→ Data:
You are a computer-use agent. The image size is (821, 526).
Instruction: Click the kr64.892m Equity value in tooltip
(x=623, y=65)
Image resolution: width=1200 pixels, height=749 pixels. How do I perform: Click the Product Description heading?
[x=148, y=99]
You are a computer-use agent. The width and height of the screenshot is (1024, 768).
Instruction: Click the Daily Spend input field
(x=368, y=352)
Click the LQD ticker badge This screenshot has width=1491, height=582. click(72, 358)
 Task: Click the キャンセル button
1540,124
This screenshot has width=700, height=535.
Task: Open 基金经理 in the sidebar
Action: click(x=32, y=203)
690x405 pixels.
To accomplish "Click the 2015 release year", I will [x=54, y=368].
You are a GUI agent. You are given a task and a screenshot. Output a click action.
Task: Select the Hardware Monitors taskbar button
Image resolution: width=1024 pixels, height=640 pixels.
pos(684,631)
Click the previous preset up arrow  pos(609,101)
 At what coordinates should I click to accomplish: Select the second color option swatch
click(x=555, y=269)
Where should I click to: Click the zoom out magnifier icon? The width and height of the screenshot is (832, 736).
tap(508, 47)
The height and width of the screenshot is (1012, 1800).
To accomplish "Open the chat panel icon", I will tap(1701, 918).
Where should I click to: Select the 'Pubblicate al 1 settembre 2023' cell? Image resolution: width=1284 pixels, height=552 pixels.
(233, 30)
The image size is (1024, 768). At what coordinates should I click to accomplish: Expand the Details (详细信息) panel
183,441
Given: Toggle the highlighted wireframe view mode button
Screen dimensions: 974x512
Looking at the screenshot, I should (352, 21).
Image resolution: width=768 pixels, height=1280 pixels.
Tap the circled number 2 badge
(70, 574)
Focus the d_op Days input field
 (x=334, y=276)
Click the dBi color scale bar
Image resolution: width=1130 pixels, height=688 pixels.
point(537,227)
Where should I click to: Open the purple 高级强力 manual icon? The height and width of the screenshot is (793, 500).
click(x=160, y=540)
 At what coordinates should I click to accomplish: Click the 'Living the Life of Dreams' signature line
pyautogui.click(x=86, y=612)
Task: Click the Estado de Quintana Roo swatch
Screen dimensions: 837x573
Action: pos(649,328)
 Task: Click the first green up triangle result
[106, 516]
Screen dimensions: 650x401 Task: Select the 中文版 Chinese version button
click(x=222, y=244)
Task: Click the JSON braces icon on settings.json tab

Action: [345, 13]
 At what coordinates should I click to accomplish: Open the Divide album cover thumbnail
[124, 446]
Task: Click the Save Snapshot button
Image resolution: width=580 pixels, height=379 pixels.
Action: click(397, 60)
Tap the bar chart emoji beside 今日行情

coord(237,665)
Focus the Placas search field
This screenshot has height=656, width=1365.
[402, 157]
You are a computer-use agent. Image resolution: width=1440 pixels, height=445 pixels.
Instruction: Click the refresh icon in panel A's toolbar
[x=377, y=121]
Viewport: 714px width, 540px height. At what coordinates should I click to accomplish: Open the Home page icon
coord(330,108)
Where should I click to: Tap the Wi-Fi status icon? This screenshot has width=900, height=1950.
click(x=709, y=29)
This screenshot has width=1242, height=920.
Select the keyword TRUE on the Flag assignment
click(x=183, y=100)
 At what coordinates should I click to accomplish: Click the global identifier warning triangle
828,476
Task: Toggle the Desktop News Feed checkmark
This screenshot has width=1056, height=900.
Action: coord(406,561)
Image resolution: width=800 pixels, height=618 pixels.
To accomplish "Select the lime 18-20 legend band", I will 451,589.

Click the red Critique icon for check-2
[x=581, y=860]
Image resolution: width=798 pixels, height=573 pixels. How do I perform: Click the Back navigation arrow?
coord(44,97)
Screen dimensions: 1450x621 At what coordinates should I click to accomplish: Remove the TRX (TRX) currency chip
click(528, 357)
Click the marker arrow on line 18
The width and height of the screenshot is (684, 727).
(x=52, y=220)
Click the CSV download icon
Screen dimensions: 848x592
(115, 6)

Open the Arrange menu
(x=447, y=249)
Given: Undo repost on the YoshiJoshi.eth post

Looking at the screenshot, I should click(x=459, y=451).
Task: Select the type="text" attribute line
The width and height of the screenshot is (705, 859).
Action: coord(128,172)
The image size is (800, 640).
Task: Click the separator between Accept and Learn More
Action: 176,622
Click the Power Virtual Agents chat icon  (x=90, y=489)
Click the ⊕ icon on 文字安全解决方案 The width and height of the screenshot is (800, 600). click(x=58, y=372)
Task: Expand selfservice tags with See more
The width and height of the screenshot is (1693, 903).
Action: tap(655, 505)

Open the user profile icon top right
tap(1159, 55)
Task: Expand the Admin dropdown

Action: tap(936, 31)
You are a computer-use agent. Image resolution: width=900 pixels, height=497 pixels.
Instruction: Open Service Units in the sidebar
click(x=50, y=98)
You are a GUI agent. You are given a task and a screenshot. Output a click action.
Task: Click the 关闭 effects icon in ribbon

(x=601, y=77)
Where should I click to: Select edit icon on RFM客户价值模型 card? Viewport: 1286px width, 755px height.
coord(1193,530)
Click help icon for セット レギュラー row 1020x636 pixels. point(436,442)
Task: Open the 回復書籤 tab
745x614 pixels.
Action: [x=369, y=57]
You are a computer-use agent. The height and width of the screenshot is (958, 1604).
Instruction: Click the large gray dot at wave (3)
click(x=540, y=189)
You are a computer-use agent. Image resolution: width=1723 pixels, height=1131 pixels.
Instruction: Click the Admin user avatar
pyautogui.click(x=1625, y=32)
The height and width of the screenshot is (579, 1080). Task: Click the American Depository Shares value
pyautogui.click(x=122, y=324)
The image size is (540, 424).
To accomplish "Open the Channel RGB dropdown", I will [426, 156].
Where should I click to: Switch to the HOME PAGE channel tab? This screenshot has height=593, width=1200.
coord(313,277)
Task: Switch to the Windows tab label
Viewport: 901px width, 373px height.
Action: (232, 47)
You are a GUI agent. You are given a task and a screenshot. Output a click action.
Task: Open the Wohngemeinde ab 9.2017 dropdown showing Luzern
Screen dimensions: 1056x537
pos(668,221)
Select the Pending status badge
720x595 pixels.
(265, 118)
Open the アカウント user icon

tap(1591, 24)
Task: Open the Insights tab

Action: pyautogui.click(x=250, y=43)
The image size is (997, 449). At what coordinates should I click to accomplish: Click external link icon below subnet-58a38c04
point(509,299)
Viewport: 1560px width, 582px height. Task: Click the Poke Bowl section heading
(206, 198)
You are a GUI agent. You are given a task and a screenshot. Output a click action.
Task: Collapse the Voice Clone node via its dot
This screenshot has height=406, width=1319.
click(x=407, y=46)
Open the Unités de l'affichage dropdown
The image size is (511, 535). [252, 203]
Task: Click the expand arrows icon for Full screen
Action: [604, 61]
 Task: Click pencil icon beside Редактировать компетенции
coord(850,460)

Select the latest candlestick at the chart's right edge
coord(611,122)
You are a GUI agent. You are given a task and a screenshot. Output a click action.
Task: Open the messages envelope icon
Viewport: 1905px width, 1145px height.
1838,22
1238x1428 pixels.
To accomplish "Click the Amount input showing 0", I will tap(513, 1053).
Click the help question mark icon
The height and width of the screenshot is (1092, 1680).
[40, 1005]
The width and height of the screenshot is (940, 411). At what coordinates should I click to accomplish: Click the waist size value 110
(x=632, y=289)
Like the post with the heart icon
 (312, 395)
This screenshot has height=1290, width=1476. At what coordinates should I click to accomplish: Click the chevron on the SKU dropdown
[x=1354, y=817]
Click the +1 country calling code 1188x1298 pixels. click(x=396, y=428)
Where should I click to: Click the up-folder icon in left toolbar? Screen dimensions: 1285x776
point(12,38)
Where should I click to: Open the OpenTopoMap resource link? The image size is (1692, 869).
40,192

→ Task to complete:
Go through the entries and restate each one exactly.

→ Answer below:
You are a computer-use agent. The image size is (821, 526).
Instruction: Click the kr64.892m Equity value in tooltip
(x=623, y=65)
Image resolution: width=1200 pixels, height=749 pixels. How do I perform: Click the Product Description heading?
[x=148, y=99]
You are a computer-use agent. The width and height of the screenshot is (1024, 768).
Instruction: Click the Daily Spend input field
(x=368, y=352)
Click the LQD ticker badge This screenshot has width=1491, height=582. click(72, 358)
 Task: Click the キャンセル button
1540,124
This screenshot has width=700, height=535.
Task: Open 基金经理 in the sidebar
Action: click(x=32, y=203)
690x405 pixels.
To accomplish "Click the 2015 release year", I will [x=54, y=368].
You are a GUI agent. You are given a task and a screenshot. Output a click action.
Task: Select the Hardware Monitors taskbar button
Image resolution: width=1024 pixels, height=640 pixels.
pos(684,631)
Click the previous preset up arrow  pos(609,101)
 At what coordinates should I click to accomplish: Select the second color option swatch
click(x=555, y=269)
Where should I click to: Click the zoom out magnifier icon? The width and height of the screenshot is (832, 736).
tap(508, 47)
The height and width of the screenshot is (1012, 1800).
To accomplish "Open the chat panel icon", I will tap(1701, 918).
Where should I click to: Select the 'Pubblicate al 1 settembre 2023' cell? Image resolution: width=1284 pixels, height=552 pixels.
(233, 30)
The image size is (1024, 768). At what coordinates should I click to accomplish: Expand the Details (详细信息) panel
183,441
Given: Toggle the highlighted wireframe view mode button
Screen dimensions: 974x512
Looking at the screenshot, I should (352, 21).
Image resolution: width=768 pixels, height=1280 pixels.
Tap the circled number 2 badge
(70, 574)
Focus the d_op Days input field
 (x=334, y=276)
Click the dBi color scale bar
Image resolution: width=1130 pixels, height=688 pixels.
point(537,227)
Where should I click to: Open the purple 高级强力 manual icon? The height and width of the screenshot is (793, 500).
click(x=160, y=540)
 At what coordinates should I click to accomplish: Click the 'Living the Life of Dreams' signature line
pyautogui.click(x=86, y=612)
Task: Click the Estado de Quintana Roo swatch
Screen dimensions: 837x573
Action: pos(649,328)
 Task: Click the first green up triangle result
[106, 516]
Screen dimensions: 650x401 Task: Select the 中文版 Chinese version button
click(x=222, y=244)
Task: Click the JSON braces icon on settings.json tab

Action: [345, 13]
 At what coordinates should I click to accomplish: Open the Divide album cover thumbnail
[124, 446]
Task: Click the Save Snapshot button
Image resolution: width=580 pixels, height=379 pixels.
Action: click(397, 60)
Tap the bar chart emoji beside 今日行情

coord(237,665)
Focus the Placas search field
This screenshot has height=656, width=1365.
[402, 157]
You are a computer-use agent. Image resolution: width=1440 pixels, height=445 pixels.
Instruction: Click the refresh icon in panel A's toolbar
[x=377, y=121]
Viewport: 714px width, 540px height. At what coordinates should I click to accomplish: Open the Home page icon
coord(330,108)
Where should I click to: Tap the Wi-Fi status icon? This screenshot has width=900, height=1950.
click(x=709, y=29)
This screenshot has width=1242, height=920.
Select the keyword TRUE on the Flag assignment
click(x=183, y=100)
 At what coordinates should I click to accomplish: Click the global identifier warning triangle
828,476
Task: Toggle the Desktop News Feed checkmark
This screenshot has width=1056, height=900.
Action: coord(406,561)
Image resolution: width=800 pixels, height=618 pixels.
To accomplish "Select the lime 18-20 legend band", I will 451,589.

Click the red Critique icon for check-2
[x=581, y=860]
Image resolution: width=798 pixels, height=573 pixels. How do I perform: Click the Back navigation arrow?
coord(44,97)
Screen dimensions: 1450x621 At what coordinates should I click to accomplish: Remove the TRX (TRX) currency chip
click(528, 357)
Click the marker arrow on line 18
The width and height of the screenshot is (684, 727).
(x=52, y=220)
Click the CSV download icon
Screen dimensions: 848x592
(115, 6)

Open the Arrange menu
(x=447, y=249)
Given: Undo repost on the YoshiJoshi.eth post

Looking at the screenshot, I should click(x=459, y=451).
Task: Select the type="text" attribute line
The width and height of the screenshot is (705, 859).
Action: coord(128,172)
The image size is (800, 640).
Task: Click the separator between Accept and Learn More
Action: 176,622
Click the Power Virtual Agents chat icon  (x=90, y=489)
Click the ⊕ icon on 文字安全解决方案 The width and height of the screenshot is (800, 600). click(x=58, y=372)
Task: Expand selfservice tags with See more
The width and height of the screenshot is (1693, 903).
Action: tap(655, 505)

Open the user profile icon top right
tap(1159, 55)
Task: Expand the Admin dropdown

Action: tap(936, 31)
You are a computer-use agent. Image resolution: width=900 pixels, height=497 pixels.
Instruction: Open Service Units in the sidebar
click(x=50, y=98)
You are a GUI agent. You are given a task and a screenshot. Output a click action.
Task: Click the 关闭 effects icon in ribbon

(x=601, y=77)
Where should I click to: Select edit icon on RFM客户价值模型 card? Viewport: 1286px width, 755px height.
coord(1193,530)
Click help icon for セット レギュラー row 1020x636 pixels. point(436,442)
Task: Open the 回復書籤 tab
745x614 pixels.
Action: [x=369, y=57]
You are a computer-use agent. The height and width of the screenshot is (958, 1604).
Instruction: Click the large gray dot at wave (3)
click(x=540, y=189)
You are a computer-use agent. Image resolution: width=1723 pixels, height=1131 pixels.
Instruction: Click the Admin user avatar
pyautogui.click(x=1625, y=32)
The height and width of the screenshot is (579, 1080). Task: Click the American Depository Shares value
pyautogui.click(x=122, y=324)
The image size is (540, 424).
To accomplish "Open the Channel RGB dropdown", I will [426, 156].
Where should I click to: Switch to the HOME PAGE channel tab? This screenshot has height=593, width=1200.
coord(313,277)
Task: Switch to the Windows tab label
Viewport: 901px width, 373px height.
Action: (232, 47)
You are a GUI agent. You are given a task and a screenshot. Output a click action.
Task: Open the Wohngemeinde ab 9.2017 dropdown showing Luzern
Screen dimensions: 1056x537
pos(668,221)
Select the Pending status badge
720x595 pixels.
(265, 118)
Open the アカウント user icon

tap(1591, 24)
Task: Open the Insights tab

Action: pyautogui.click(x=250, y=43)
The image size is (997, 449). At what coordinates should I click to accomplish: Click external link icon below subnet-58a38c04
point(509,299)
Viewport: 1560px width, 582px height. Task: Click the Poke Bowl section heading
(206, 198)
You are a GUI agent. You are given a task and a screenshot. Output a click action.
Task: Collapse the Voice Clone node via its dot
This screenshot has height=406, width=1319.
click(x=407, y=46)
Open the Unités de l'affichage dropdown
The image size is (511, 535). [252, 203]
Task: Click the expand arrows icon for Full screen
Action: [604, 61]
 Task: Click pencil icon beside Редактировать компетенции
coord(850,460)

Select the latest candlestick at the chart's right edge
coord(611,122)
You are a GUI agent. You are given a task and a screenshot. Output a click action.
Task: Open the messages envelope icon
Viewport: 1905px width, 1145px height.
1838,22
1238x1428 pixels.
To accomplish "Click the Amount input showing 0", I will tap(513, 1053).
Click the help question mark icon
The height and width of the screenshot is (1092, 1680).
[40, 1005]
The width and height of the screenshot is (940, 411). At what coordinates should I click to accomplish: Click the waist size value 110
(x=632, y=289)
Like the post with the heart icon
 (312, 395)
This screenshot has height=1290, width=1476. At what coordinates should I click to accomplish: Click the chevron on the SKU dropdown
[x=1354, y=817]
Click the +1 country calling code 1188x1298 pixels. click(x=396, y=428)
Where should I click to: Click the up-folder icon in left toolbar? Screen dimensions: 1285x776
point(12,38)
Where should I click to: Open the OpenTopoMap resource link? The image size is (1692, 869).
40,192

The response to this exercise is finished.